::: Data extract

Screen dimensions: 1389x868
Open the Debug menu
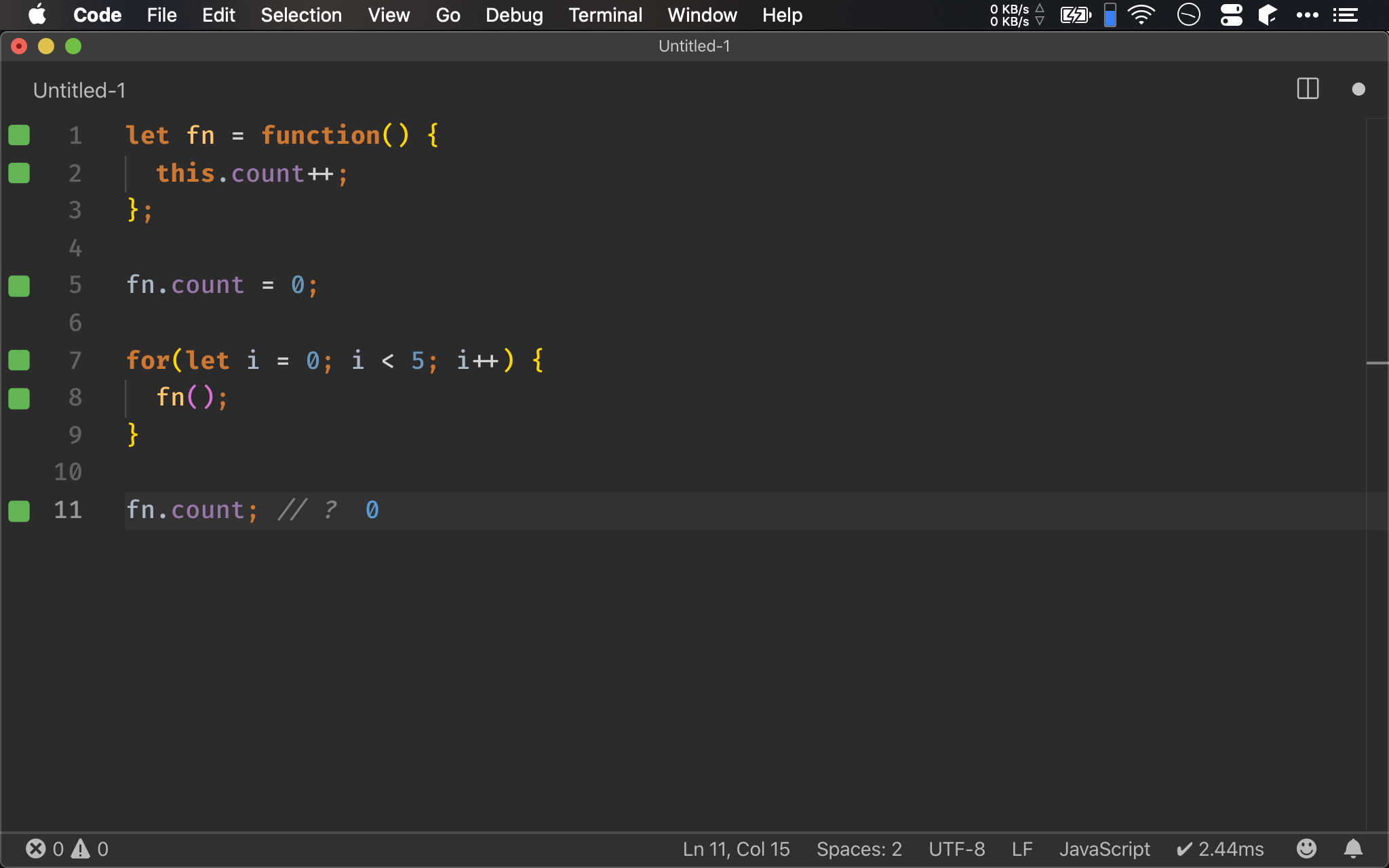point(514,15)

::::::
::: Data extract

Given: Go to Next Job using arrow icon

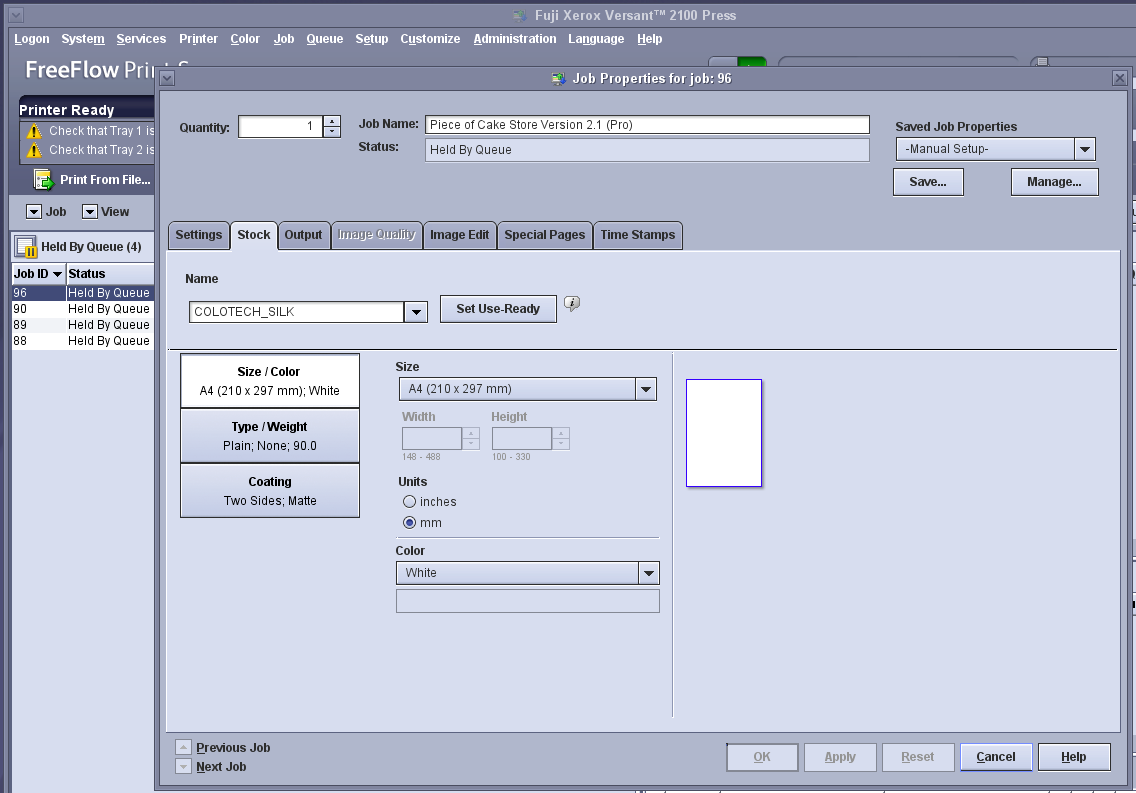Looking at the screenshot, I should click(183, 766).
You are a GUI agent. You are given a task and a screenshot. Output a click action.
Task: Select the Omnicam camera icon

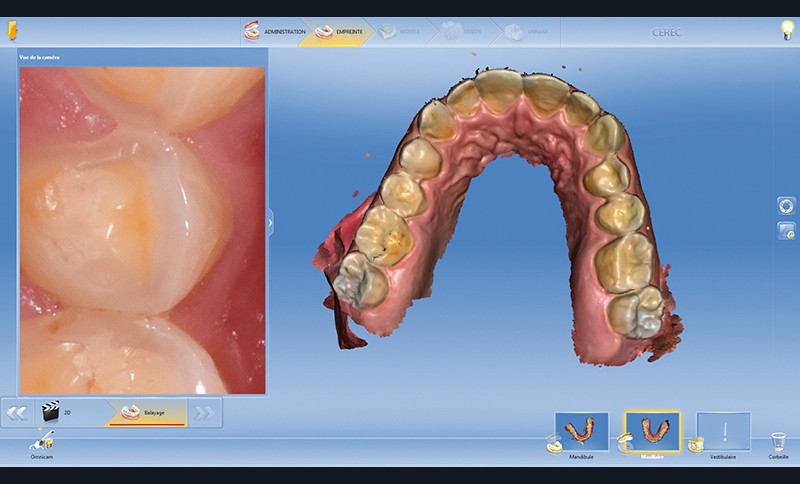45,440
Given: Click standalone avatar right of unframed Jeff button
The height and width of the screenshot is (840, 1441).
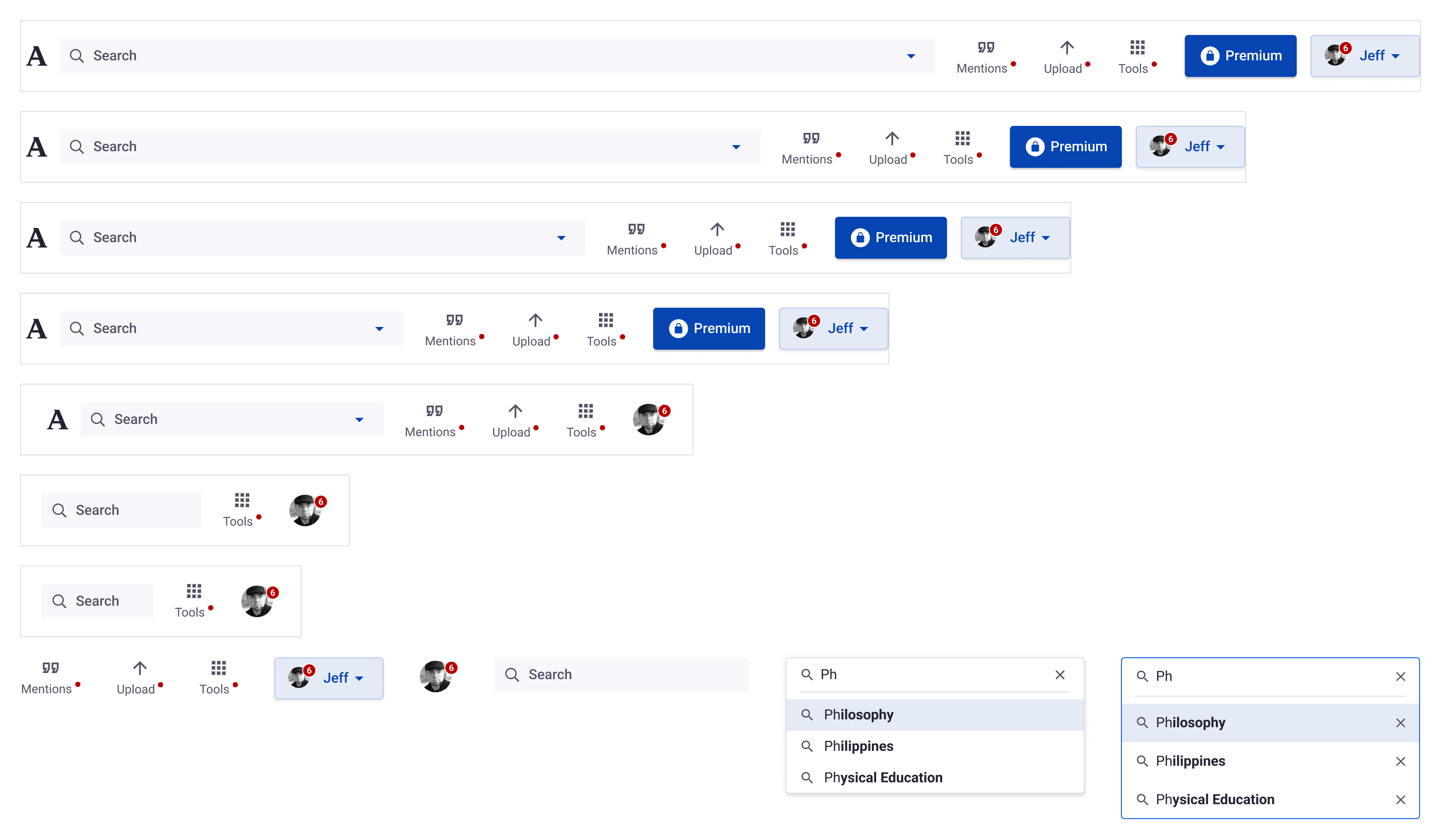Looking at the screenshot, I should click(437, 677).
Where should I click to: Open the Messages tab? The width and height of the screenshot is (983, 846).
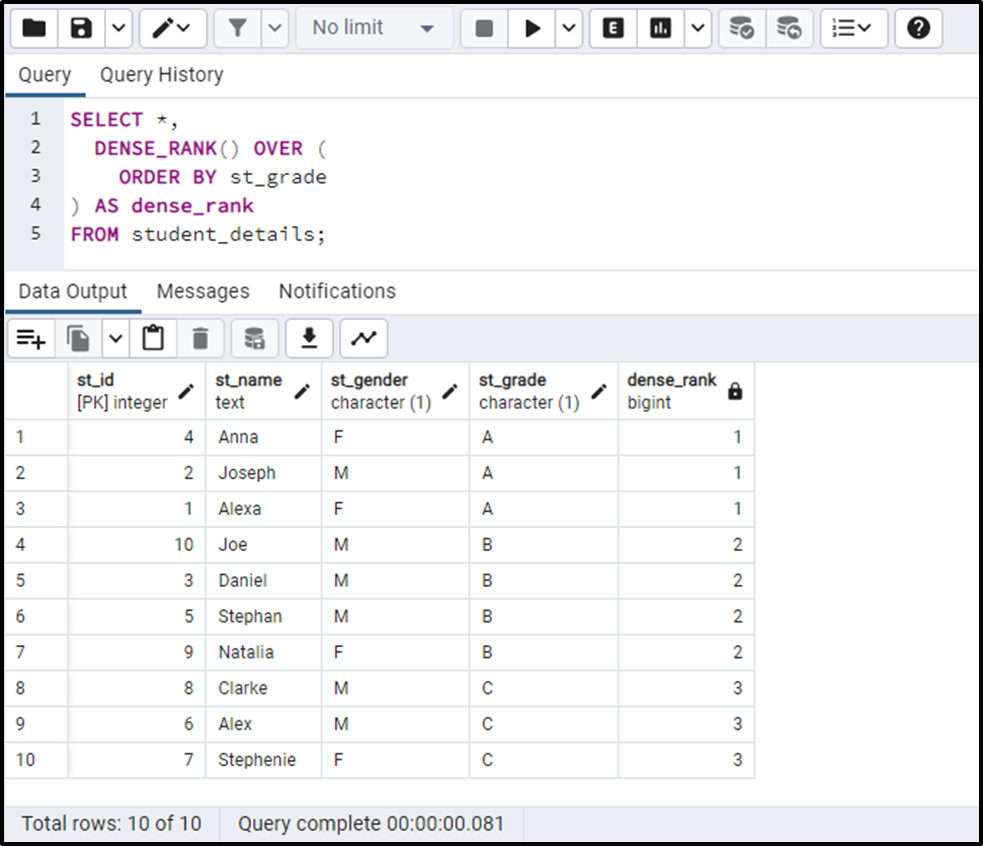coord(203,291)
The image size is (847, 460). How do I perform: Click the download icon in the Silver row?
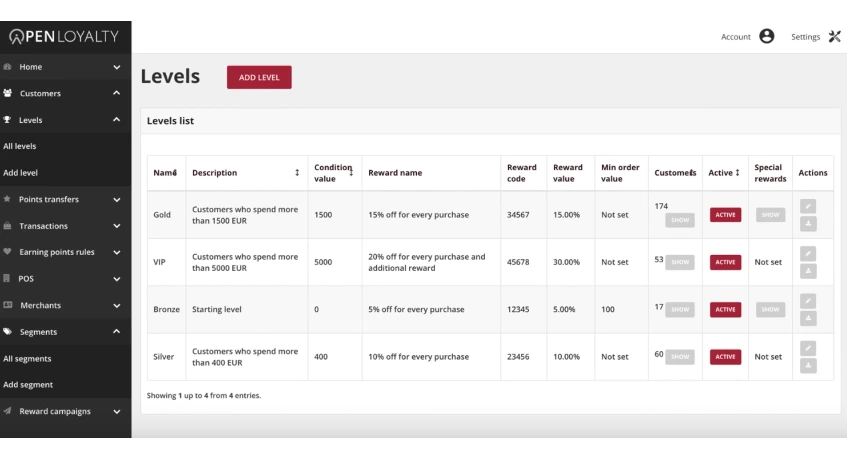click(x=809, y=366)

::::::

Problem description: Report every row above that contains the word "height", copying each such row in full.

Solution to the exercise:
The height and width of the screenshot is (840, 1441).
Where should I click to: Open the Messages tab? The width and height of the screenshot is (983, 846).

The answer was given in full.